The aim of this page is to examine Big Data system attributes. The five V's were shown on the previous diagram
but they will not be described here as
they have been covered in a previous page.
A big data system needs to be able to scale to meet processing needs, this might imply manual or dynamic scaling both to increase and decrease cluster size. It might involve increasing cluster machines or adding cluster slaves. It might also involve re-organising data across the cluster as it gows.
A big data system needs to be distributed in order to spread both data and functionality across a cluster and so speed processing.
IOT (Internet Of Things) and Real Time needs to be considered when building a Big Data system. For instance when designing data flows are there any timing requirements between data source and destination ? Would a system based on Hadoop / Yarn be fast enough to meet real time needs ?
If you need to process Graphs at a Big Data scale you might consider using Spark GraphX or a Tinkerpop based database like OrientDB or Titan .
You might consider using the Machine Learning functionality of Spark called mllib which contains a series of ml functions to help process your data. If you build Spark yourself you can also extend this functionality.
Cost is a factor to be considered when building Big Data systems. Will you build in the cloud or on physical clusters, either choice should be supported by a cost model. Remember that replication and working data will mean that you will store many times more than the volume of your data set. Remember also if choosing the cloud that there will be end of life costs when moving off of or between cloud providers.
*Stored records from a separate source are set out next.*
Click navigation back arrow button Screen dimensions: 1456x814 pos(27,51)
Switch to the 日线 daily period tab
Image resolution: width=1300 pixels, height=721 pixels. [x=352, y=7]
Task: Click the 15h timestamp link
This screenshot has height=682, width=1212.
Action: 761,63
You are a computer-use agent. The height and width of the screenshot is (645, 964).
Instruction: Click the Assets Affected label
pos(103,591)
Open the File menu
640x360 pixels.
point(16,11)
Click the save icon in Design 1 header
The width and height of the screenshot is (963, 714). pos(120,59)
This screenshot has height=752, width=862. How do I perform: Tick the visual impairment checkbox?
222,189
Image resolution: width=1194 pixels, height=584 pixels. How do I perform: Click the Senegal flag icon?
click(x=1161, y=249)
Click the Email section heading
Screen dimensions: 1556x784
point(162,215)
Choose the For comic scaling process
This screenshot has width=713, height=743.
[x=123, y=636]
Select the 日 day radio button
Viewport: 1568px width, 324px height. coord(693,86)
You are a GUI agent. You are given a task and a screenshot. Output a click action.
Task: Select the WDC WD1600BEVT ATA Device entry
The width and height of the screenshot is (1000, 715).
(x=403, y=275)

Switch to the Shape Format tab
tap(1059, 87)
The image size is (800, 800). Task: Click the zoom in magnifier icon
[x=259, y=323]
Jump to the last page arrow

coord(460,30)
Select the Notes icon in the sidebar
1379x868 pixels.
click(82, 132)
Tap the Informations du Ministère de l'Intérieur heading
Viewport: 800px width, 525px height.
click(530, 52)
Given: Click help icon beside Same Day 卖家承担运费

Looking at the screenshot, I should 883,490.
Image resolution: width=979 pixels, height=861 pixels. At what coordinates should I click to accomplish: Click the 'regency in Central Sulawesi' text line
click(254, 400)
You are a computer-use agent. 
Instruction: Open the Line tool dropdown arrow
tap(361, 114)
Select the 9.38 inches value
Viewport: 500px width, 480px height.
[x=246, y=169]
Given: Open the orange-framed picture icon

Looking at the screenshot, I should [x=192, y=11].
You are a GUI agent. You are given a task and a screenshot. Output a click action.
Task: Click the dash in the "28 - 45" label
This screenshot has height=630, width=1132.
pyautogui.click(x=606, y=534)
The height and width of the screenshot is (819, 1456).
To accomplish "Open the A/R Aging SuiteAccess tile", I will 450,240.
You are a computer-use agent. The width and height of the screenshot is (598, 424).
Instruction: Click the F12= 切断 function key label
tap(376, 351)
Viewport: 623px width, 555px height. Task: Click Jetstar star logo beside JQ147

Open source big data system components need to be supported by a large scale Community to foster support and development and to help the product evolve. Big data systems supplied by Apache seem to evolve and be released faster than traditional systems and that I think is due to Apache and their communities.
I mention AI here because artificial intelligence systems require a lot of data to be intelligent. Systems like H2O integrate with Spark to provide AI functionality on a big data platform.
Big Data systems need to be Portable at the end of life the data might be ported to a new platform but it would be useful if the system itself could be ported easily between servers and cloud platforms. This may not be so if cloud services are used. Vendor lock in would not seem to be desireable.
Security and Ownership of systems and data need to be considered. Are there rules or laws which inhibit storage or retention of data. Could any requirement limit access to data given that it may perhaps be sensitive ?
How can Analytics be supported in a big data system ? Zeppelin and Hue provide some answers. Zeppelin offers a collaborative notebook based method of accessing Big Data. It integrates with many systems to do this and uses Spark Scala by default. Hue is a data query tool which integrates with many Big Data tools like Hive, Spark and MapReduce as well as many others to provide multiple query access methods in a single interface.